*** Opening INPUT DATA ***

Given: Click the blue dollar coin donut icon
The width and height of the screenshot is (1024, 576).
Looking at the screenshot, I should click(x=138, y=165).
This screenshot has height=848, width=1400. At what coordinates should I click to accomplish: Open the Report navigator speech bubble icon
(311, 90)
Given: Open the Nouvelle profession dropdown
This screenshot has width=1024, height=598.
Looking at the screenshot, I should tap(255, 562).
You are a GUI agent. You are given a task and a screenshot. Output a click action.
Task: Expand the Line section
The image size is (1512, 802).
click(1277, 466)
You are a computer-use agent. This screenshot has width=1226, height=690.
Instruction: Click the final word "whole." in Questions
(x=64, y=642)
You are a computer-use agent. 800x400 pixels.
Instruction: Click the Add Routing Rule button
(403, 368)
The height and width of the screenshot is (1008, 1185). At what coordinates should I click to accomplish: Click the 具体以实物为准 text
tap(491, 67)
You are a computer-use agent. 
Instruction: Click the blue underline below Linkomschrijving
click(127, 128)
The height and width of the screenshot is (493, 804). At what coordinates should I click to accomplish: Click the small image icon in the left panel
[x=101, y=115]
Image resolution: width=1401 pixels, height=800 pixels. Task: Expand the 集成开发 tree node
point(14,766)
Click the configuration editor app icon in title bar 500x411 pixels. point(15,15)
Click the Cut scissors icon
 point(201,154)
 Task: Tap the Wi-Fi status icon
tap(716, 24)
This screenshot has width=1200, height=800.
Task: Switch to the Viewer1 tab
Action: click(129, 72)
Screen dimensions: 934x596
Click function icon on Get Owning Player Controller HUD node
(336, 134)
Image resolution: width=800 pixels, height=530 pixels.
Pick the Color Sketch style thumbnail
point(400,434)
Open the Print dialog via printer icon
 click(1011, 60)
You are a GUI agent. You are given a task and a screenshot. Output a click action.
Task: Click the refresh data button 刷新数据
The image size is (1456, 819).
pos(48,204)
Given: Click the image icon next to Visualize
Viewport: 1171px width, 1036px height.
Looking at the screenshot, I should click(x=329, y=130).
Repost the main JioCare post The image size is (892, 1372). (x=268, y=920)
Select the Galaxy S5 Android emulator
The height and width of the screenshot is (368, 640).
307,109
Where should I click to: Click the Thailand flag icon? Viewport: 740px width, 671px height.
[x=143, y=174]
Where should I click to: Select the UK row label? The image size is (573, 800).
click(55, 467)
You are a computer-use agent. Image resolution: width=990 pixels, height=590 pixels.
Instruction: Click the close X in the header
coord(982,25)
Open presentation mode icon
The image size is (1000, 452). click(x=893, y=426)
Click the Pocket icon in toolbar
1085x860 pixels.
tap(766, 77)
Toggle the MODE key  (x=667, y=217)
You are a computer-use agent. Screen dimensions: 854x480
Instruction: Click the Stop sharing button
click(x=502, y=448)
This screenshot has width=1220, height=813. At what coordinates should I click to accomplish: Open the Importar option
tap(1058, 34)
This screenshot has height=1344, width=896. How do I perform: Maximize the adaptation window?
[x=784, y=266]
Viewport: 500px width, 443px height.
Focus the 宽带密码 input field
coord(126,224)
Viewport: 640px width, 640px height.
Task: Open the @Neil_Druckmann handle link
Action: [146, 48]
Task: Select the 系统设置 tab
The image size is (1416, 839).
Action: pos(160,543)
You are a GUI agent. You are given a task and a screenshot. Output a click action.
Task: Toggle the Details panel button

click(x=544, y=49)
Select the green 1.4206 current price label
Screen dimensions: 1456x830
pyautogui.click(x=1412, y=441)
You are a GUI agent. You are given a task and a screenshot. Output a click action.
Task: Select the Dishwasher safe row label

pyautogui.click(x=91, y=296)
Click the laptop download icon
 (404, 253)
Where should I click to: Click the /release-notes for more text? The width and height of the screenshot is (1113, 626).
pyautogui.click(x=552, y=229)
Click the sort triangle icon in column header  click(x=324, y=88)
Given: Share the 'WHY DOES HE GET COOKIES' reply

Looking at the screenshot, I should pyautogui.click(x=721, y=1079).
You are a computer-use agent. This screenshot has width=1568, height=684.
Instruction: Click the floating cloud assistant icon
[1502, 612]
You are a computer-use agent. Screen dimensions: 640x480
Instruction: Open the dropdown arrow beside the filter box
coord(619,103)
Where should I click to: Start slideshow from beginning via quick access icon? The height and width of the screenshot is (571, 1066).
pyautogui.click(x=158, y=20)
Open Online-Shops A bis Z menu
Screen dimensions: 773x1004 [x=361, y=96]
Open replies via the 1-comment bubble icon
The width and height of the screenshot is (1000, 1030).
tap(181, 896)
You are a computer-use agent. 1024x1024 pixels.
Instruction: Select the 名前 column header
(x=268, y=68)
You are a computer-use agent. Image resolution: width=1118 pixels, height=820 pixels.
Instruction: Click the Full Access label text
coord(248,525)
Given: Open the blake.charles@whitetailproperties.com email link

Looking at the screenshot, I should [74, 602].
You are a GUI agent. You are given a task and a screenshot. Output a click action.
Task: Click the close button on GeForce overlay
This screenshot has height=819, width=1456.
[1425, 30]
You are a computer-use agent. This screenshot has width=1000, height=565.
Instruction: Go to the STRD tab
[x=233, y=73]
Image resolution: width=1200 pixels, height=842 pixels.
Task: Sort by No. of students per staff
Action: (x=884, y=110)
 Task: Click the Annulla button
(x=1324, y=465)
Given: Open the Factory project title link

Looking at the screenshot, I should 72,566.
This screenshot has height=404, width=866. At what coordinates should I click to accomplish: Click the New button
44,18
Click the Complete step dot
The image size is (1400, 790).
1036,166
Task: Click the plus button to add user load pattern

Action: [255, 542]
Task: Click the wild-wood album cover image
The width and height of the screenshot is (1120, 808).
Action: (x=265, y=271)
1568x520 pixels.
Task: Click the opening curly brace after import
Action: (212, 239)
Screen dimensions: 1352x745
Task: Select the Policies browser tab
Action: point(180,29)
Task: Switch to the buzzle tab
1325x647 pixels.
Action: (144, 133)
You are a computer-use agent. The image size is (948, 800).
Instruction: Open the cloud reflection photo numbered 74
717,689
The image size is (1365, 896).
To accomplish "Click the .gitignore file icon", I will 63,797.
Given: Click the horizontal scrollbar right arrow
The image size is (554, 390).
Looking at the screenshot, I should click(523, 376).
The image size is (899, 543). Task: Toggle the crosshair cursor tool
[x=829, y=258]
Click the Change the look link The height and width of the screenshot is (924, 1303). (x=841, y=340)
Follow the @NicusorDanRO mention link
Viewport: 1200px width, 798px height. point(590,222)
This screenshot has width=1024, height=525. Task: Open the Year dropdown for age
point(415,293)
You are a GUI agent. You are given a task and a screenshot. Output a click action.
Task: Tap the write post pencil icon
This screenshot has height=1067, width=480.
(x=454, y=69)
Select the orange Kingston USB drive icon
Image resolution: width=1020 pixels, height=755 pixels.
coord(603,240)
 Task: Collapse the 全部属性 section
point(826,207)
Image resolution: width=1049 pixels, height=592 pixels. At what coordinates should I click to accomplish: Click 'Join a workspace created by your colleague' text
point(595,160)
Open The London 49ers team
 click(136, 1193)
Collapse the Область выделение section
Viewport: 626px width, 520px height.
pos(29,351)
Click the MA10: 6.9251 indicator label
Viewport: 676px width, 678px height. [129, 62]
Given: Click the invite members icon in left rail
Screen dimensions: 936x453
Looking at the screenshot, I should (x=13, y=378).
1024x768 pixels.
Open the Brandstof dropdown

*** Closing INPUT DATA ***

For this exercise, copy all of the material exactly as it stands.

■ RESULT FOR THIS TASK ■
Given: Click the blue dollar coin donut icon
The width and height of the screenshot is (1024, 576).
Looking at the screenshot, I should click(x=138, y=165).
This screenshot has height=848, width=1400. At what coordinates should I click to accomplish: Open the Report navigator speech bubble icon
(311, 90)
Given: Open the Nouvelle profession dropdown
This screenshot has width=1024, height=598.
Looking at the screenshot, I should tap(255, 562).
You are a GUI agent. You are given a task and a screenshot. Output a click action.
Task: Expand the Line section
The image size is (1512, 802).
click(1277, 466)
You are a computer-use agent. This screenshot has width=1226, height=690.
Instruction: Click the final word "whole." in Questions
(x=64, y=642)
You are a computer-use agent. 800x400 pixels.
Instruction: Click the Add Routing Rule button
(403, 368)
The height and width of the screenshot is (1008, 1185). At what coordinates should I click to accomplish: Click the 具体以实物为准 text
tap(491, 67)
You are a computer-use agent. 
Instruction: Click the blue underline below Linkomschrijving
click(127, 128)
The height and width of the screenshot is (493, 804). At what coordinates should I click to accomplish: Click the small image icon in the left panel
[x=101, y=115]
Image resolution: width=1401 pixels, height=800 pixels. Task: Expand the 集成开发 tree node
point(14,766)
Click the configuration editor app icon in title bar 500x411 pixels. point(15,15)
Click the Cut scissors icon
 point(201,154)
 Task: Tap the Wi-Fi status icon
tap(716, 24)
This screenshot has width=1200, height=800.
Task: Switch to the Viewer1 tab
Action: click(129, 72)
Screen dimensions: 934x596
Click function icon on Get Owning Player Controller HUD node
(336, 134)
Image resolution: width=800 pixels, height=530 pixels.
Pick the Color Sketch style thumbnail
point(400,434)
Open the Print dialog via printer icon
 click(1011, 60)
You are a GUI agent. You are given a task and a screenshot. Output a click action.
Task: Click the refresh data button 刷新数据
The image size is (1456, 819).
pos(48,204)
Given: Click the image icon next to Visualize
Viewport: 1171px width, 1036px height.
Looking at the screenshot, I should click(x=329, y=130).
Repost the main JioCare post The image size is (892, 1372). (x=268, y=920)
Select the Galaxy S5 Android emulator
The height and width of the screenshot is (368, 640).
307,109
Where should I click to: Click the Thailand flag icon? Viewport: 740px width, 671px height.
[x=143, y=174]
Where should I click to: Select the UK row label? The image size is (573, 800).
click(55, 467)
You are a computer-use agent. Image resolution: width=990 pixels, height=590 pixels.
Instruction: Click the close X in the header
coord(982,25)
Open presentation mode icon
The image size is (1000, 452). click(x=893, y=426)
Click the Pocket icon in toolbar
1085x860 pixels.
tap(766, 77)
Toggle the MODE key  (x=667, y=217)
You are a computer-use agent. Screen dimensions: 854x480
Instruction: Click the Stop sharing button
click(x=502, y=448)
This screenshot has width=1220, height=813. At what coordinates should I click to accomplish: Open the Importar option
tap(1058, 34)
This screenshot has height=1344, width=896. How do I perform: Maximize the adaptation window?
[x=784, y=266]
Viewport: 500px width, 443px height.
Focus the 宽带密码 input field
coord(126,224)
Viewport: 640px width, 640px height.
Task: Open the @Neil_Druckmann handle link
Action: [146, 48]
Task: Select the 系统设置 tab
The image size is (1416, 839).
Action: pos(160,543)
You are a GUI agent. You are given a task and a screenshot. Output a click action.
Task: Toggle the Details panel button

click(x=544, y=49)
Select the green 1.4206 current price label
Screen dimensions: 1456x830
pyautogui.click(x=1412, y=441)
You are a GUI agent. You are given a task and a screenshot. Output a click action.
Task: Select the Dishwasher safe row label

pyautogui.click(x=91, y=296)
Click the laptop download icon
 (404, 253)
Where should I click to: Click the /release-notes for more text? The width and height of the screenshot is (1113, 626).
pyautogui.click(x=552, y=229)
Click the sort triangle icon in column header  click(x=324, y=88)
Given: Share the 'WHY DOES HE GET COOKIES' reply

Looking at the screenshot, I should pyautogui.click(x=721, y=1079).
You are a computer-use agent. This screenshot has width=1568, height=684.
Instruction: Click the floating cloud assistant icon
[1502, 612]
You are a computer-use agent. Screen dimensions: 640x480
Instruction: Open the dropdown arrow beside the filter box
coord(619,103)
Where should I click to: Start slideshow from beginning via quick access icon? The height and width of the screenshot is (571, 1066).
pyautogui.click(x=158, y=20)
Open Online-Shops A bis Z menu
Screen dimensions: 773x1004 [x=361, y=96]
Open replies via the 1-comment bubble icon
The width and height of the screenshot is (1000, 1030).
tap(181, 896)
You are a computer-use agent. 1024x1024 pixels.
Instruction: Select the 名前 column header
(x=268, y=68)
You are a computer-use agent. Image resolution: width=1118 pixels, height=820 pixels.
Instruction: Click the Full Access label text
coord(248,525)
Given: Open the blake.charles@whitetailproperties.com email link

Looking at the screenshot, I should [74, 602].
You are a GUI agent. You are given a task and a screenshot. Output a click action.
Task: Click the close button on GeForce overlay
This screenshot has height=819, width=1456.
[1425, 30]
You are a computer-use agent. This screenshot has width=1000, height=565.
Instruction: Go to the STRD tab
[x=233, y=73]
Image resolution: width=1200 pixels, height=842 pixels.
Task: Sort by No. of students per staff
Action: (x=884, y=110)
 Task: Click the Annulla button
(x=1324, y=465)
Given: Open the Factory project title link

Looking at the screenshot, I should 72,566.
This screenshot has height=404, width=866. At what coordinates should I click to accomplish: Click the New button
44,18
Click the Complete step dot
The image size is (1400, 790).
1036,166
Task: Click the plus button to add user load pattern

Action: [255, 542]
Task: Click the wild-wood album cover image
The width and height of the screenshot is (1120, 808).
Action: (x=265, y=271)
1568x520 pixels.
Task: Click the opening curly brace after import
Action: (212, 239)
Screen dimensions: 1352x745
Task: Select the Policies browser tab
Action: point(180,29)
Task: Switch to the buzzle tab
1325x647 pixels.
Action: (144, 133)
You are a computer-use agent. The image size is (948, 800).
Instruction: Open the cloud reflection photo numbered 74
717,689
The image size is (1365, 896).
To accomplish "Click the .gitignore file icon", I will 63,797.
Given: Click the horizontal scrollbar right arrow
The image size is (554, 390).
Looking at the screenshot, I should click(523, 376).
The image size is (899, 543). Task: Toggle the crosshair cursor tool
[x=829, y=258]
Click the Change the look link The height and width of the screenshot is (924, 1303). (x=841, y=340)
Follow the @NicusorDanRO mention link
Viewport: 1200px width, 798px height. point(590,222)
This screenshot has width=1024, height=525. Task: Open the Year dropdown for age
point(415,293)
You are a GUI agent. You are given a task and a screenshot. Output a click action.
Task: Tap the write post pencil icon
This screenshot has height=1067, width=480.
(x=454, y=69)
Select the orange Kingston USB drive icon
Image resolution: width=1020 pixels, height=755 pixels.
coord(603,240)
 Task: Collapse the 全部属性 section
point(826,207)
Image resolution: width=1049 pixels, height=592 pixels. At what coordinates should I click to accomplish: Click 'Join a workspace created by your colleague' text
point(595,160)
Open The London 49ers team
 click(136, 1193)
Collapse the Область выделение section
Viewport: 626px width, 520px height.
pos(29,351)
Click the MA10: 6.9251 indicator label
Viewport: 676px width, 678px height. [129, 62]
Given: Click the invite members icon in left rail
Screen dimensions: 936x453
Looking at the screenshot, I should (x=13, y=378).
1024x768 pixels.
Open the Brandstof dropdown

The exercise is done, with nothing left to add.